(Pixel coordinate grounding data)

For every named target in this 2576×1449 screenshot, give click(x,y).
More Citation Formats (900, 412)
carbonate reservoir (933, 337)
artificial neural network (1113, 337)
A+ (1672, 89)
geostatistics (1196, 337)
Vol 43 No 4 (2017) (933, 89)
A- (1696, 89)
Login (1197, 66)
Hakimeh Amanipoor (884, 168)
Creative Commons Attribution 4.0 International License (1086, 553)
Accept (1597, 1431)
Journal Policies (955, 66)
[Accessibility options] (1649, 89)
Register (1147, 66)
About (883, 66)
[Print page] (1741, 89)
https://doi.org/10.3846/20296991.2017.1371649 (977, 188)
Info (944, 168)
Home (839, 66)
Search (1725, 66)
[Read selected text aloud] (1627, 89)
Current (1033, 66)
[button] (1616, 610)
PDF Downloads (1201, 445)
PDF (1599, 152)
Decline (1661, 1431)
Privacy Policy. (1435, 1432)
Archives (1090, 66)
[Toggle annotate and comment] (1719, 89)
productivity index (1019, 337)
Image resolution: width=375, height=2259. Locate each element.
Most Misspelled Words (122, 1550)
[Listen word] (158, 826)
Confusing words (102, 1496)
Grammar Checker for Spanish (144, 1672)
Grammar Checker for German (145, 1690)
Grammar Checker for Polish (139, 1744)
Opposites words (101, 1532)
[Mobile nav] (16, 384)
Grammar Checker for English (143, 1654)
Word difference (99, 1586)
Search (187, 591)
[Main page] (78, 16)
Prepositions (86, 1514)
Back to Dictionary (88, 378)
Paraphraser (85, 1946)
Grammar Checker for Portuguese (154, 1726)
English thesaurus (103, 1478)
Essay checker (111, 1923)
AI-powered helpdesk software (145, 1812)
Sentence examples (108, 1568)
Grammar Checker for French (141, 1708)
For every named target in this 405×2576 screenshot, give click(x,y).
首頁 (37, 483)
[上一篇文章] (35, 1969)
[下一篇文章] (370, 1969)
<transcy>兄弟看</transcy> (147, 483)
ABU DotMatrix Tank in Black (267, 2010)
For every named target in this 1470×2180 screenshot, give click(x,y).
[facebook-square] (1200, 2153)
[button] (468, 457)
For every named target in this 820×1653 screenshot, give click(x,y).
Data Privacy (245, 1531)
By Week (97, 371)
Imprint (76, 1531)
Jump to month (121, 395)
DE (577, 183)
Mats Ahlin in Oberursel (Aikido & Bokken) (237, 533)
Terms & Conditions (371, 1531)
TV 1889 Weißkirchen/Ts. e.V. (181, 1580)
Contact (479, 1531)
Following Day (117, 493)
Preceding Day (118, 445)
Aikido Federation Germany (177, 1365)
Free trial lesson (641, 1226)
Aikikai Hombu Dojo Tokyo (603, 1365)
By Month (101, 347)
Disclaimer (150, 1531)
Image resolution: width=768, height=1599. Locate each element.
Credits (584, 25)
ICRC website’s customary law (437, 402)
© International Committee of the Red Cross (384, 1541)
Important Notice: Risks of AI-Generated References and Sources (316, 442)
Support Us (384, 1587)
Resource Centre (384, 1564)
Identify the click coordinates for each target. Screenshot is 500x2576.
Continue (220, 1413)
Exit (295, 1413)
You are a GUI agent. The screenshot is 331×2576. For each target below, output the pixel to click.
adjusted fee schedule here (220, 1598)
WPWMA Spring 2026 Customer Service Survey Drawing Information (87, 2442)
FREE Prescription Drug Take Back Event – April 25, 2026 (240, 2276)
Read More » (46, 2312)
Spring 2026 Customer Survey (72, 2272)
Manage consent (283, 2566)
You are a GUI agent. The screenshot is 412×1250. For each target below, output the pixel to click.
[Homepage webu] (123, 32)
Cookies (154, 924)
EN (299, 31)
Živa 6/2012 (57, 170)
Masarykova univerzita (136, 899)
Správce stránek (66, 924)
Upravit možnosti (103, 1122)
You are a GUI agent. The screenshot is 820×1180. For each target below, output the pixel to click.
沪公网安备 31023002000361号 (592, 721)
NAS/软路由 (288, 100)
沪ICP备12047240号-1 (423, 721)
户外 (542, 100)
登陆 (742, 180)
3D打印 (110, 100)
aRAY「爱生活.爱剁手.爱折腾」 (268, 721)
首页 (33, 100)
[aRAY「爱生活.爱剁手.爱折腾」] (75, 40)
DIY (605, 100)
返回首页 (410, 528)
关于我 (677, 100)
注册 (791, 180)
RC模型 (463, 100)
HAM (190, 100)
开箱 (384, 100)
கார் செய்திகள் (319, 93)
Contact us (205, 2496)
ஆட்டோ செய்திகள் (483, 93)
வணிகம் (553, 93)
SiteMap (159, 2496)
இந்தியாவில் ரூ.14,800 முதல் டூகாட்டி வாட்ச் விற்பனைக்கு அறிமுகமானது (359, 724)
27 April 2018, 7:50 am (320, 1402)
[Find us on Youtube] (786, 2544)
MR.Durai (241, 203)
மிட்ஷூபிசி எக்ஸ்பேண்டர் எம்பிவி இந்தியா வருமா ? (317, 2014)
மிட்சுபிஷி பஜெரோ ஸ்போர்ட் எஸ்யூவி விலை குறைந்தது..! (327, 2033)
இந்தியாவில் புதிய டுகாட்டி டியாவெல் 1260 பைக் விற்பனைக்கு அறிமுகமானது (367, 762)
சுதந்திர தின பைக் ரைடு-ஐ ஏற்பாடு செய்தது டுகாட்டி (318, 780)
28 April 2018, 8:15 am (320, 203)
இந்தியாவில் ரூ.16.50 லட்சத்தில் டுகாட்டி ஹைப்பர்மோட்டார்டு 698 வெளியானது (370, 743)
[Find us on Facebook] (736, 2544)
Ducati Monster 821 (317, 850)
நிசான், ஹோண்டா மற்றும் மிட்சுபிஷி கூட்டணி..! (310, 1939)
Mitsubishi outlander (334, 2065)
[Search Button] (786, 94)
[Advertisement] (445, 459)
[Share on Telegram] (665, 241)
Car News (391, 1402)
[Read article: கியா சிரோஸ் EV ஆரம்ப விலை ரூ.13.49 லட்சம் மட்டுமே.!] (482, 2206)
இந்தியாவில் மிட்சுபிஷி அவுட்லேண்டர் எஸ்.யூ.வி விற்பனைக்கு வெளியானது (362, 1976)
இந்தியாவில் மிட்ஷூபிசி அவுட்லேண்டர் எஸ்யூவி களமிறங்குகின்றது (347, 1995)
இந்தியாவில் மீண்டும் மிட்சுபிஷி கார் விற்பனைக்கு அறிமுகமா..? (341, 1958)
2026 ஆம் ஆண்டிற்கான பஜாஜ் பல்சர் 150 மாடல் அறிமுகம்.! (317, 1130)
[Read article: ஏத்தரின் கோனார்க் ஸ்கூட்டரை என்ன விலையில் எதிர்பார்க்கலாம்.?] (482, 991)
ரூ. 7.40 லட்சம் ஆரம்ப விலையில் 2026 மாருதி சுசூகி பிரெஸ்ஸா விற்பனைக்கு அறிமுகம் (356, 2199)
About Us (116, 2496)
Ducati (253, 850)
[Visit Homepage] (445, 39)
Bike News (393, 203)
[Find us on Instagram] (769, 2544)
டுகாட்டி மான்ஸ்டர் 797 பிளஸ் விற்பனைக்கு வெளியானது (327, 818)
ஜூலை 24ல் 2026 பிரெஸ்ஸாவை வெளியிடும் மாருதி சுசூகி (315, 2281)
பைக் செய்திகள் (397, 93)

§ **Work task**
Restate verbatim all lines from the start of the data through the line containing "Sentence examples (108, 1568)", with both ends kept.

§ **Output for this task**
For every named target in this 2576×1449 screenshot, give click(x,y).
More Citation Formats (900, 412)
carbonate reservoir (933, 337)
artificial neural network (1113, 337)
A+ (1672, 89)
geostatistics (1196, 337)
Vol 43 No 4 (2017) (933, 89)
A- (1696, 89)
Login (1197, 66)
Hakimeh Amanipoor (884, 168)
Creative Commons Attribution 4.0 International License (1086, 553)
Accept (1597, 1431)
Journal Policies (955, 66)
[Accessibility options] (1649, 89)
Register (1147, 66)
About (883, 66)
[Print page] (1741, 89)
https://doi.org/10.3846/20296991.2017.1371649 (977, 188)
Info (944, 168)
Home (839, 66)
Search (1725, 66)
[Read selected text aloud] (1627, 89)
Current (1033, 66)
[button] (1616, 610)
PDF Downloads (1201, 445)
PDF (1599, 152)
Decline (1661, 1431)
Privacy Policy. (1435, 1432)
Archives (1090, 66)
[Toggle annotate and comment] (1719, 89)
productivity index (1019, 337)
Image resolution: width=375, height=2259. Locate each element.
Most Misspelled Words (122, 1550)
[Listen word] (158, 826)
Confusing words (102, 1496)
Grammar Checker for Spanish (144, 1672)
Grammar Checker for German (145, 1690)
Grammar Checker for Polish (139, 1744)
Opposites words (101, 1532)
[Mobile nav] (16, 384)
Grammar Checker for English (143, 1654)
Word difference (99, 1586)
Search (187, 591)
[Main page] (78, 16)
Prepositions (86, 1514)
Back to Dictionary (88, 378)
Paraphraser (85, 1946)
Grammar Checker for Portuguese (154, 1726)
English thesaurus (103, 1478)
Essay checker (111, 1923)
AI-powered helpdesk software (145, 1812)
Sentence examples (108, 1568)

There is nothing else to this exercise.